Required work: Show only those lines of the entries where the string "item" is found.

Dataset entries:
○ ○ ○ ○

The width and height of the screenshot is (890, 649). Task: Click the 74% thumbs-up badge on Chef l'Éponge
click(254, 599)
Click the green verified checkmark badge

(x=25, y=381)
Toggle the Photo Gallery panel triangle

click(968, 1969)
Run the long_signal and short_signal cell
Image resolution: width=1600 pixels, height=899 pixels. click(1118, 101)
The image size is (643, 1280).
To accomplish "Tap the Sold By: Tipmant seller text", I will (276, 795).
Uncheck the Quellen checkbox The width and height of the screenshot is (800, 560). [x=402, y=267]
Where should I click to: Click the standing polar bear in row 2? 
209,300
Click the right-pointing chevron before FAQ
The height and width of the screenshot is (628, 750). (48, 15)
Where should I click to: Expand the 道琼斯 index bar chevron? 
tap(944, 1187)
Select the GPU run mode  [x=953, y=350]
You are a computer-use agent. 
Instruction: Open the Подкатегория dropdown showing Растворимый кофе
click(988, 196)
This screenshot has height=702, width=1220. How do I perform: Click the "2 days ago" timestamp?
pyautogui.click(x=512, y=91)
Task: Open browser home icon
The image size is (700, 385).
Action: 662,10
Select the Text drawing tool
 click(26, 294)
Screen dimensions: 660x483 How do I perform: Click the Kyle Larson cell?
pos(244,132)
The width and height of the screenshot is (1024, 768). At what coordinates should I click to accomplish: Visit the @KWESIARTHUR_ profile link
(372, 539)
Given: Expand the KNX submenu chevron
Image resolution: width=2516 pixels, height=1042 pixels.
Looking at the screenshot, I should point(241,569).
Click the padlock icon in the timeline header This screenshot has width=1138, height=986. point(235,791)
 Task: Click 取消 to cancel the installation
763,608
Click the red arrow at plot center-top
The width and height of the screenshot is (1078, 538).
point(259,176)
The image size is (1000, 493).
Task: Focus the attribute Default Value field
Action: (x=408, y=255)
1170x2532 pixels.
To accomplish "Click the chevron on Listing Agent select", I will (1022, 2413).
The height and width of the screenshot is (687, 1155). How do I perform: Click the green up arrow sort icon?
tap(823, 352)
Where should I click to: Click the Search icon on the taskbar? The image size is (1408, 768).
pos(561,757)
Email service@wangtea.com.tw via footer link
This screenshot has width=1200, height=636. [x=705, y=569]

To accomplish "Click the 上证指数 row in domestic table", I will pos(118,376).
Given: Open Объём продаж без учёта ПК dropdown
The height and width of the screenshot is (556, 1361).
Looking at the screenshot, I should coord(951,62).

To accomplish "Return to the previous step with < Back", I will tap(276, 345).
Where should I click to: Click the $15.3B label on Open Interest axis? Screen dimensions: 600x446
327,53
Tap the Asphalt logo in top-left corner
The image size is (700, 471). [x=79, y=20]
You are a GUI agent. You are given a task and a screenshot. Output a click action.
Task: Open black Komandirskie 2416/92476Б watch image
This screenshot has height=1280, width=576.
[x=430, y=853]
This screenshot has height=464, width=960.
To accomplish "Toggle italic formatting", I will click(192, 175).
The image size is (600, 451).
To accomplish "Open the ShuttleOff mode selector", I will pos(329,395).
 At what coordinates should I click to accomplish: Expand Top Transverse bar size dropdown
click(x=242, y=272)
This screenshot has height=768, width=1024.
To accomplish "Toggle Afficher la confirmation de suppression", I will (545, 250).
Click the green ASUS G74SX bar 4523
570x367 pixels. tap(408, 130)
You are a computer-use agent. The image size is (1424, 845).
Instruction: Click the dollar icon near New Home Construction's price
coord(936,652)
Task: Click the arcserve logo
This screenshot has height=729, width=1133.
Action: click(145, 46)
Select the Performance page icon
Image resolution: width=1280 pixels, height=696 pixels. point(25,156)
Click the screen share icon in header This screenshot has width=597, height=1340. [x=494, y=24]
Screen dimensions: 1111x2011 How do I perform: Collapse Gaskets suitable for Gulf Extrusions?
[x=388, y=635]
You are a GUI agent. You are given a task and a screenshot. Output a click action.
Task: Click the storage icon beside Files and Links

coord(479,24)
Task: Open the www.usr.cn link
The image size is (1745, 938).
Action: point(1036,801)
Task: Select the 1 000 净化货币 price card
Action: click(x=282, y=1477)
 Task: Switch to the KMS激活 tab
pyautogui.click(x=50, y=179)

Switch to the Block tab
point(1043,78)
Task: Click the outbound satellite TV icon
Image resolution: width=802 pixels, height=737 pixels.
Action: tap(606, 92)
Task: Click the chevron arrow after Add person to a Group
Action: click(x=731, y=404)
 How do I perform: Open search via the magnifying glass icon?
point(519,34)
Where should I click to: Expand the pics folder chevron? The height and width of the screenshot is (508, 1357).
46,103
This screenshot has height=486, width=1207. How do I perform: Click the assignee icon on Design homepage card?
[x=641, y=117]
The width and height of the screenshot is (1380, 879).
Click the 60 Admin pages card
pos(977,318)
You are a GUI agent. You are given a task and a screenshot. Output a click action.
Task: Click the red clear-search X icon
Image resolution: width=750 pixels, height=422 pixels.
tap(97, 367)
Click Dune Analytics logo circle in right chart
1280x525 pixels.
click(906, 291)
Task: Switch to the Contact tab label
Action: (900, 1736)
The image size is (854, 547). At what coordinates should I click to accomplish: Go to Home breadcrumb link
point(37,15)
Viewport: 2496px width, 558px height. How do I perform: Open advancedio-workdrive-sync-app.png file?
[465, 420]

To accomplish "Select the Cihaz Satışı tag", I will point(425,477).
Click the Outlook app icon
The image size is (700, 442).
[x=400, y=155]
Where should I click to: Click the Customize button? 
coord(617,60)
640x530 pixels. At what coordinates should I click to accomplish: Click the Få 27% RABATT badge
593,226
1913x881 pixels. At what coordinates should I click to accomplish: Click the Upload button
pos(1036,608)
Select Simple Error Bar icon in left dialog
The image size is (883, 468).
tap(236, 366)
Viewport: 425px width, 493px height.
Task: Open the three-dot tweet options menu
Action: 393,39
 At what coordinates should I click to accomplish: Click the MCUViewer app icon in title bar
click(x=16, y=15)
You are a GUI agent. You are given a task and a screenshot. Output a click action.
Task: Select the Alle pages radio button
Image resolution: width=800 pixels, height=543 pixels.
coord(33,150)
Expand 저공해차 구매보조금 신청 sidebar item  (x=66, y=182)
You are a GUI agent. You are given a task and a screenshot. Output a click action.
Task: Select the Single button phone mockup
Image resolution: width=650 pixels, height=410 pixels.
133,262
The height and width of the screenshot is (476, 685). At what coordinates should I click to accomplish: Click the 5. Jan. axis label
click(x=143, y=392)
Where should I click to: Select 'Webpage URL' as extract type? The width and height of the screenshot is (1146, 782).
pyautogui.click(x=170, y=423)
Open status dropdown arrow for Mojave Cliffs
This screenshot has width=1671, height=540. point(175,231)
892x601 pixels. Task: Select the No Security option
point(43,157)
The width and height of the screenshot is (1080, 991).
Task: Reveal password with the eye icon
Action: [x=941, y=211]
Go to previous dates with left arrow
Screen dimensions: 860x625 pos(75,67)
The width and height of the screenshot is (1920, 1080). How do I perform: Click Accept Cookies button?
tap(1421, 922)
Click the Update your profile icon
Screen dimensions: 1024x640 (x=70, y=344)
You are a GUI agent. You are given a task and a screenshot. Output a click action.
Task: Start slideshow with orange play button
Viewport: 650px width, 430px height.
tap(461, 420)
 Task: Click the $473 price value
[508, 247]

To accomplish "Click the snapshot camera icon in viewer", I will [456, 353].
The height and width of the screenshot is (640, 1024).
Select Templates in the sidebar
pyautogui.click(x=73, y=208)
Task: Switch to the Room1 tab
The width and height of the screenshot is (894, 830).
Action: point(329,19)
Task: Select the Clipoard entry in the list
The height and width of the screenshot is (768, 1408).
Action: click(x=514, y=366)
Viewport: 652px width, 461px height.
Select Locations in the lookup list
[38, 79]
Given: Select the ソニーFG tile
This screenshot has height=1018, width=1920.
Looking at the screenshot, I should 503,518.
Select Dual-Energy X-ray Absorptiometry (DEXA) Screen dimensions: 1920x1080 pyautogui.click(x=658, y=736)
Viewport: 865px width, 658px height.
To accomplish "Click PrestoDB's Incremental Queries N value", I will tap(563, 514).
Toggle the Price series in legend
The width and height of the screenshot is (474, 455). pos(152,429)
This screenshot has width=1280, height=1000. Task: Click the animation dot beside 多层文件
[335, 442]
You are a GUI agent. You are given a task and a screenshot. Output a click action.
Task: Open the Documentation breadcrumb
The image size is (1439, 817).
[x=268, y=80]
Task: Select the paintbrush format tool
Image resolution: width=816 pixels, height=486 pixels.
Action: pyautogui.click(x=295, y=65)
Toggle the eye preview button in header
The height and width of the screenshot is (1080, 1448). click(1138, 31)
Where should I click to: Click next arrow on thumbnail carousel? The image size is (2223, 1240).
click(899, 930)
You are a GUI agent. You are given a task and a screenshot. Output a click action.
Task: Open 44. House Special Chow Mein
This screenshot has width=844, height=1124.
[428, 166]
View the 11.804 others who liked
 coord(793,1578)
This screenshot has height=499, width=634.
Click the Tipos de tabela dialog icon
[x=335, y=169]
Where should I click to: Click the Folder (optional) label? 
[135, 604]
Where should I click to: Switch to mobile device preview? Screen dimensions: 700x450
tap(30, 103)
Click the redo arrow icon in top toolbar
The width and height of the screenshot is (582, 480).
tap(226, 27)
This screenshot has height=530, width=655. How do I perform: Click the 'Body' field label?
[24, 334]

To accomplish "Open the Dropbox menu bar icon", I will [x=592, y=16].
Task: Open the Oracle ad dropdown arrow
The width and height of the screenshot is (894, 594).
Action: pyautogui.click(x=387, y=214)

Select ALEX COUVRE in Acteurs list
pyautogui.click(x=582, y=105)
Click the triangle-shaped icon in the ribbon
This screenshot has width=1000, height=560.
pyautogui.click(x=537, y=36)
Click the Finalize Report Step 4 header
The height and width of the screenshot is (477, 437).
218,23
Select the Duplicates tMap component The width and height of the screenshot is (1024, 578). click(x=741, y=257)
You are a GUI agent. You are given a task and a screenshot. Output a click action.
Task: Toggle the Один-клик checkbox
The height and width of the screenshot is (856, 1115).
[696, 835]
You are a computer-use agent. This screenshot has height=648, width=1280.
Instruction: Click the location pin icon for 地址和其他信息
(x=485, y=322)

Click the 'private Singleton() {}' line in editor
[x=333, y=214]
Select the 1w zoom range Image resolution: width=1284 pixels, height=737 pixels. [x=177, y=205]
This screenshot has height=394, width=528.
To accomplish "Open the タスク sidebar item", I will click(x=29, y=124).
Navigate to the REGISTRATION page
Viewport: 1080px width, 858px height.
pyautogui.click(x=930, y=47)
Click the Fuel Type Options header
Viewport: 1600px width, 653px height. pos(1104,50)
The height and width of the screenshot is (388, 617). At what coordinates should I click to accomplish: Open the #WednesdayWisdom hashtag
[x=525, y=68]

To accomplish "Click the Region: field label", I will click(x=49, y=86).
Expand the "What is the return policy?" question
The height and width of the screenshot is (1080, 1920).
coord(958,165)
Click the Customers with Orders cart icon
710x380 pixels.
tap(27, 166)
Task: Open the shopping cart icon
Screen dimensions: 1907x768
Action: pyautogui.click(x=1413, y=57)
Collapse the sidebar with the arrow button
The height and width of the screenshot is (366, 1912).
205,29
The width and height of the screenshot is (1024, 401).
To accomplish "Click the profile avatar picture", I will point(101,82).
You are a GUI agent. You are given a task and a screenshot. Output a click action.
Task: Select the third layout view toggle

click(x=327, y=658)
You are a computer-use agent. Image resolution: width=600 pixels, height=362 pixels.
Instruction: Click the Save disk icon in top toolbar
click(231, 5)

○ ○ ○ ○

Solution to this task:
Expand 저공해차 구매보조금 신청 sidebar item  (x=66, y=182)
To accomplish "Open the タスク sidebar item", I will click(x=29, y=124).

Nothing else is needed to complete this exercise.